> [Required action 1] In the bacterial cluster passage below, what were the relative abundances of Firmicutes in clusters C2 and C1?
> [Required action 2] State whether each statement agrees with the bacterial cluster passage below. Answer yes or no, and quote the deciding words. (a) Cluster C3 was included in the discriminant analysis. (b) Candidatus Rhodoluna was more abundant in C1 than in C2. (c) Fifty-one OTUs of the Ruminococcaceae family were more abundant in C2.
> [Required action 3] Continue the bacterial cluster passage below, starting after its final sentence.

Data were thus subjected to discriminant analysis using the LEfSe pipeline in order to identify taxonomic units whose abundance was significantly different between C1 and C2 (Figure 3, Supplementary Table S3, and Supplementary Figure S5). Cluster C3, which contained only three quarters, was excluded from the analysis. Discrimination between clusters occurred at high taxonomic levels such as phylum. Bacteroidetes and Proteobacteria were more abundant in C1 than C2, with relative abundances of 20.2% and 13.8% in C1 and 13.5% and 11.7% in C2. This was notably related to a higher abundance of Flavobacterium and the Comamonadaceae family in C1. On the contrary, Firmicutes were more abundant in C2 than C1 (42.9 and 25.2%, respectively). This was related to a higher abundance of the Lachnospiraceae and Aerococcaceae families, including genera such as Coprococcus, Blautia and Roseburia, and Aerococcus. Among Actinobacteria, Bifidobacterium and Corynebacterium, were more abundant in C2, whereas Candidatus Rhodoluna were more abundant in C1. This discriminant analysis performed at different taxonomic levels was supplemented by the determination of the complete list of OTUs whose abundance was different between the two clusters (Supplementary Table S4). This analysis revealed that 442 OTUs were differentially abundant between the two clusters, 338 OTUs being more abundant in C2 than C1. Half of them (226 OTUs) belonged to the Firmicutes and corresponded to several genera including Aerococcus but also Solibacillus, Staphylococcus, Facklamia, Enterococcus, and Streptococcus, although these genera were not discriminant per se between C1 and C2. Fifty-one OTUs belonging to the Lachnospiraceae family, including several Coprococcus OTUs, and seventy OTUs belonging to the Ruminococcaceae family, including several Ruminococcus OTUs were also more abundant in C2. In addition, among OTUs whose abundance was higher in cluster C2, 54 OTUs belonged to the Actinobacteria, with several OTUs corresponding to the Bifidobacterium, Corynebacterium, and Nocardiodes genera, and 86 OTUs belonged to the Bacteroidetes including several Bacteroides OTUs. Endly, 45 OTUs corresponded to the Proteobacteria, including few Acinetobacter OTUs.

> [Dataset excerpts]

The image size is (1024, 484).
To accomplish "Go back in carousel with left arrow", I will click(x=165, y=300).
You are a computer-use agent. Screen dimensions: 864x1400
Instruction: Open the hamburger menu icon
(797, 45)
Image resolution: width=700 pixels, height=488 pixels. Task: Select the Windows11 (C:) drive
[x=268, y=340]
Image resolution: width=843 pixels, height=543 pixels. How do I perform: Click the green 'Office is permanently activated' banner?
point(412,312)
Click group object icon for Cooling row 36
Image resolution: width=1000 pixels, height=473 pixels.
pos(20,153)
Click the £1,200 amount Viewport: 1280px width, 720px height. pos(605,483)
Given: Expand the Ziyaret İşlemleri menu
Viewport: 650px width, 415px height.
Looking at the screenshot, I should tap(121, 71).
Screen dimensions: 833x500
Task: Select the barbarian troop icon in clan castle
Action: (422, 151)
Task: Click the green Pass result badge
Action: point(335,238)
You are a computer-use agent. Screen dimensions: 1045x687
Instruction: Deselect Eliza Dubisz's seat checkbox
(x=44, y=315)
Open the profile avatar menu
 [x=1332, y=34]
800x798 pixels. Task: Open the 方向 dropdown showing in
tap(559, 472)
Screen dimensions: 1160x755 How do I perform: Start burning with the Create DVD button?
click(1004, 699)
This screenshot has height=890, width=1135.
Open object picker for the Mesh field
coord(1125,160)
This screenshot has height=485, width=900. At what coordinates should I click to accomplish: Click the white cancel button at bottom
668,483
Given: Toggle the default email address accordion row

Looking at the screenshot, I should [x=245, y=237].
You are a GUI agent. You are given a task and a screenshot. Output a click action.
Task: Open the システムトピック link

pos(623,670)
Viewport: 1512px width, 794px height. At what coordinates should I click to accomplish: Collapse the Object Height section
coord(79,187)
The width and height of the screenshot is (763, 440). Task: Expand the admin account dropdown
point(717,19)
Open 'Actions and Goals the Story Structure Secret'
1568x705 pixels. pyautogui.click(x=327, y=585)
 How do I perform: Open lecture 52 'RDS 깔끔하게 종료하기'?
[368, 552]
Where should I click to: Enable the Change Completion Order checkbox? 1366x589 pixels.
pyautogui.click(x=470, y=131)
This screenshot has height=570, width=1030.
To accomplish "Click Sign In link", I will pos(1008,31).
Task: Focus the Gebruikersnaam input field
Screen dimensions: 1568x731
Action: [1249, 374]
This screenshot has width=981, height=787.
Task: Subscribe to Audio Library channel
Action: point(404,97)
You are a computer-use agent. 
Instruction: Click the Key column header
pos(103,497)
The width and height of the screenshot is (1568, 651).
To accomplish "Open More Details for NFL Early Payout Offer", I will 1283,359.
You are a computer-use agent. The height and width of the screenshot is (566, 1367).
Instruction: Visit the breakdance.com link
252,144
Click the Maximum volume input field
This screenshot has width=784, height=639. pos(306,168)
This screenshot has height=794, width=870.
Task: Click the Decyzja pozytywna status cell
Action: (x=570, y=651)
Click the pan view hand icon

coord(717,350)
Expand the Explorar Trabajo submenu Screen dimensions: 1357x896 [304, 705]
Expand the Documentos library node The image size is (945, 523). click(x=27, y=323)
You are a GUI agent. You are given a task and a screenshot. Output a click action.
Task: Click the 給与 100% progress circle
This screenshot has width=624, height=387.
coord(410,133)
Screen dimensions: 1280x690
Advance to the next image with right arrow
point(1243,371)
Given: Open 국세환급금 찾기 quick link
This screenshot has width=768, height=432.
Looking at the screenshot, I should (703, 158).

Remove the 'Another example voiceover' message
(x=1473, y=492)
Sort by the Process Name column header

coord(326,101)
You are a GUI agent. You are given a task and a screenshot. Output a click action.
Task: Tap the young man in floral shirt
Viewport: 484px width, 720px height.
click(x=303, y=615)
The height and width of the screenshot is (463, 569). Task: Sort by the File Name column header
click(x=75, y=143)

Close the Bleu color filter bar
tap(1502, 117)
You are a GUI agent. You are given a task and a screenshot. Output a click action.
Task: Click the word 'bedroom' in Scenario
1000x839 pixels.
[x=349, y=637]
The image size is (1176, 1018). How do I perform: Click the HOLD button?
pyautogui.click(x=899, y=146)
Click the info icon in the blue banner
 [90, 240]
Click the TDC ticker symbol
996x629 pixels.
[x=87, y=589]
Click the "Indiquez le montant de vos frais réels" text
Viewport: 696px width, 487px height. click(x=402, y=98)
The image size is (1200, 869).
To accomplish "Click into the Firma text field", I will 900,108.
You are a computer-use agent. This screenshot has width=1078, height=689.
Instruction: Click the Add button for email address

> [Your response 1] Firmicutes made up 42.9% in C2 and 25.2% in C1.

> [Your response 2]
(a) No: "Cluster C3, which contained only three quarters, was excluded from the analysis."
(b) Yes: "whereas Candidatus Rhodoluna were more abundant in C1."
(c) No: "seventy OTUs belonging to the Ruminococcaceae family, including several Ruminococcus OTUs were also more abundant in C2."

> [Your response 3]
FIGURE 3

Figure 3. Taxonomic representation of differentially abundant taxa between C1 (contains mainly G1 and G2 quarters) and C2 (contains mainly G4 and G5 quarters) at day 0 for Firmicutes Actinobacteria Bacteroidetes and Proteobacteria as determined by the LEfSe pipeline. Differences are represented by the color of the cluster where the taxon is more abundant (red indicates C1 and green indicates C2). See Supplementary Table S3 for a complete list of discriminant taxa.

Dynamics of Teat Cistern Microbiota in the Two Main Clusters of Samples in Response to ODM

Teat cistern microbiota composition and diversity were further explored in 18 quarters at D3 (seven C1, nine C2, and two C3 quarters) and 14 quarters at D14 (four C1, nine C2, and one C3 quarter) to evaluate the impact of transition to ODM on teat cistern microbiota. Due to the limited number of quarters in C3, analysis was only performed for C1 and C2. No significant differences of alpha-diversity indices occurred over time for C1, whereas a significant decrease in the Chao 1 index occurred at D3 compared to D0 for C2 (Figure 2). A similar but not significant trend was observed for the observed richness (p = 0.14). Likewise, the Chao 1 index tended to be lower at D14 compared to D0 for C2 (p = 0.07). No significant differences were observed between days for C2 for the other indices.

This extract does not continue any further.